Sumber: Sosialisme Hari Ini dan Hari Esok Bangsa-Bangsa
Penerbit: Pustaka Marxis 1 , Depagitprop CCPKI, Jakarta 1963.
SETELAH berakhirnya perang dunia kedua, maka lahir banyak negeri sosialis dan bersamaan dengan itu lahir pula negeri-negeri merdeka yang baru. Ini menyebabkan makin melemahnya sistem kapitalis dunia.
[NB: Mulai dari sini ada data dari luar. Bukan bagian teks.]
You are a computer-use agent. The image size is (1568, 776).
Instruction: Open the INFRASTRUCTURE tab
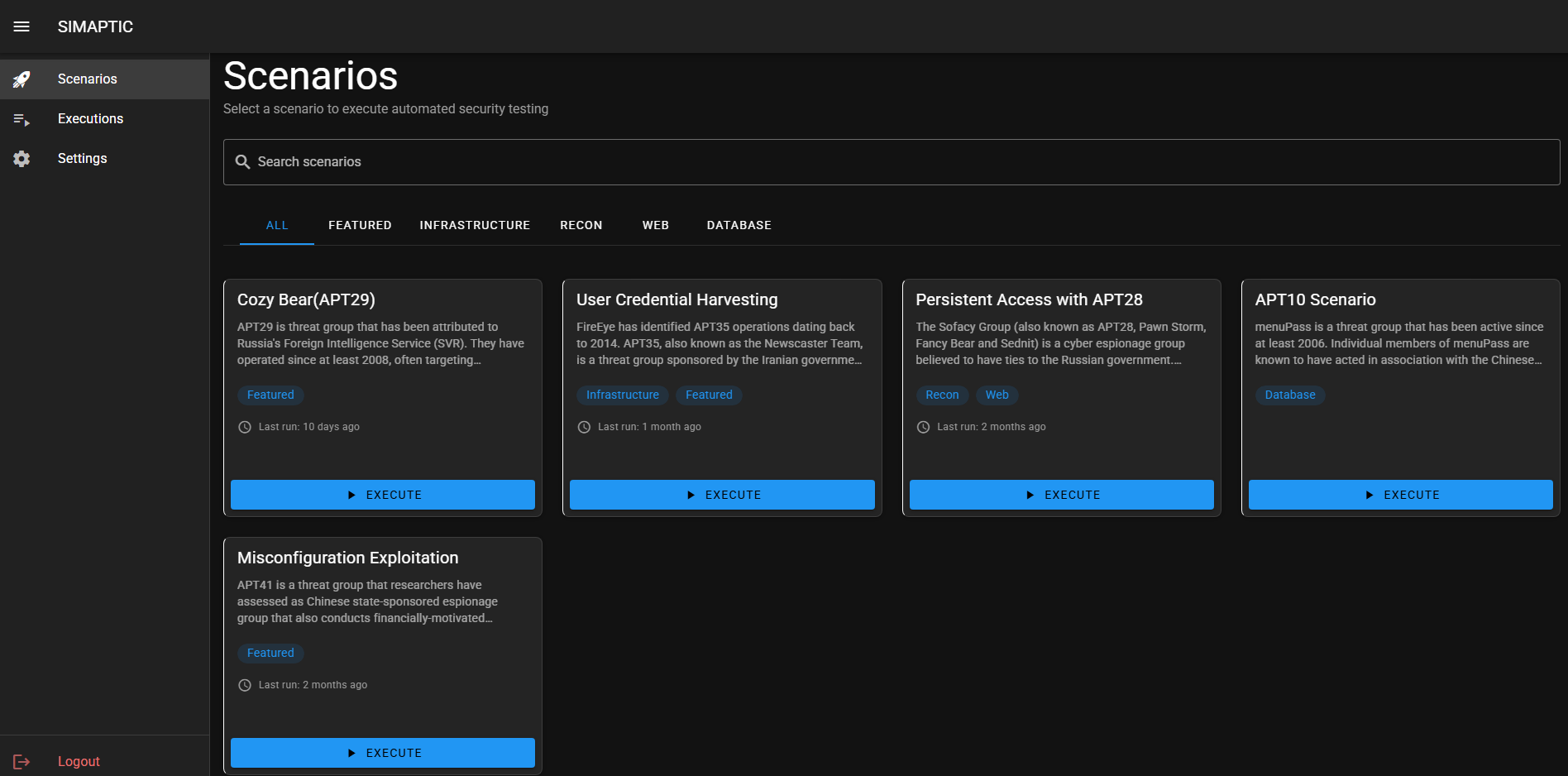(475, 225)
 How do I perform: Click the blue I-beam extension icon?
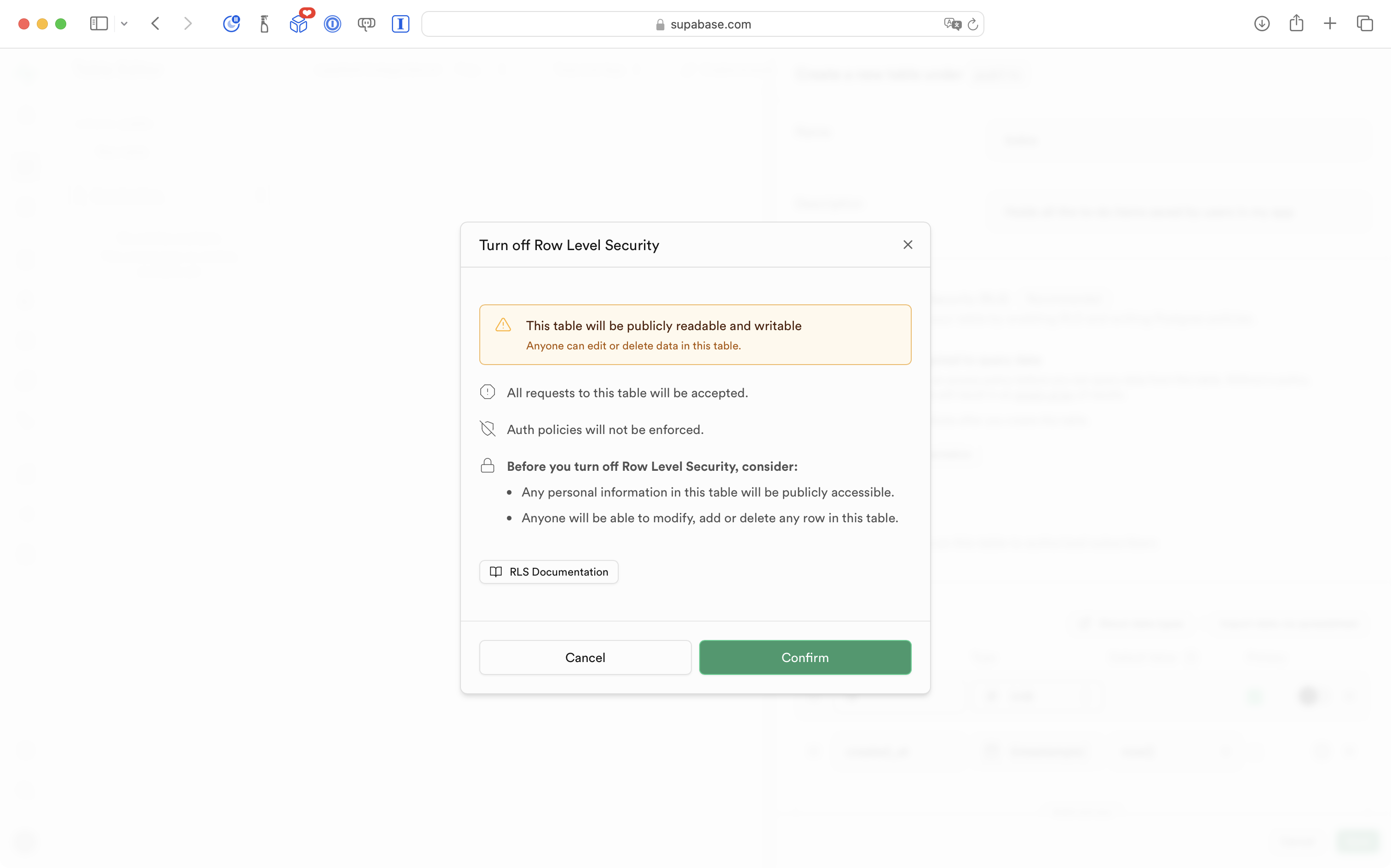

Akibat penjajahan imperialis yang lama dan karena masih berkuasanya sistem ekonomi feodal di negeri-negeri yang baru merdeka, maka ekonomi negeri-negeri itu keadaannya masih terbelakang. Tugas sejarah yang dihadapi negeri-negeri itu ialah membebaskan diri dari cengkeraman ekonomi imperialis, melakukan perubahan-perubahan agraria dengan menghancurkan hubungan-hubungan ekonomi feodal, melenyapkan keterbelakangan, membangun ekonomi nasional dan memperbaiki taraf hidup rakyatnya. Hanya dengan kebebasan ekonomi dari ketergantungan pada imperialis dan dari keterbelakangan feodal, dapat diperkokoh kemerdekaan politik yang telah direbut.
Bentuk-bentuk ekonomi apakah yang dapat memikul tugas sejarah semacam itu? Borjuasi nasional di negeri-negeri bekas jajahan pada umumnya ekonominya lemah. Oleh karenanya mereka tak dapat memikul tugas ini. Dari sinilah timbul masalah ekonomi negara, dengan kapitalisme negara sebagai bentuknya.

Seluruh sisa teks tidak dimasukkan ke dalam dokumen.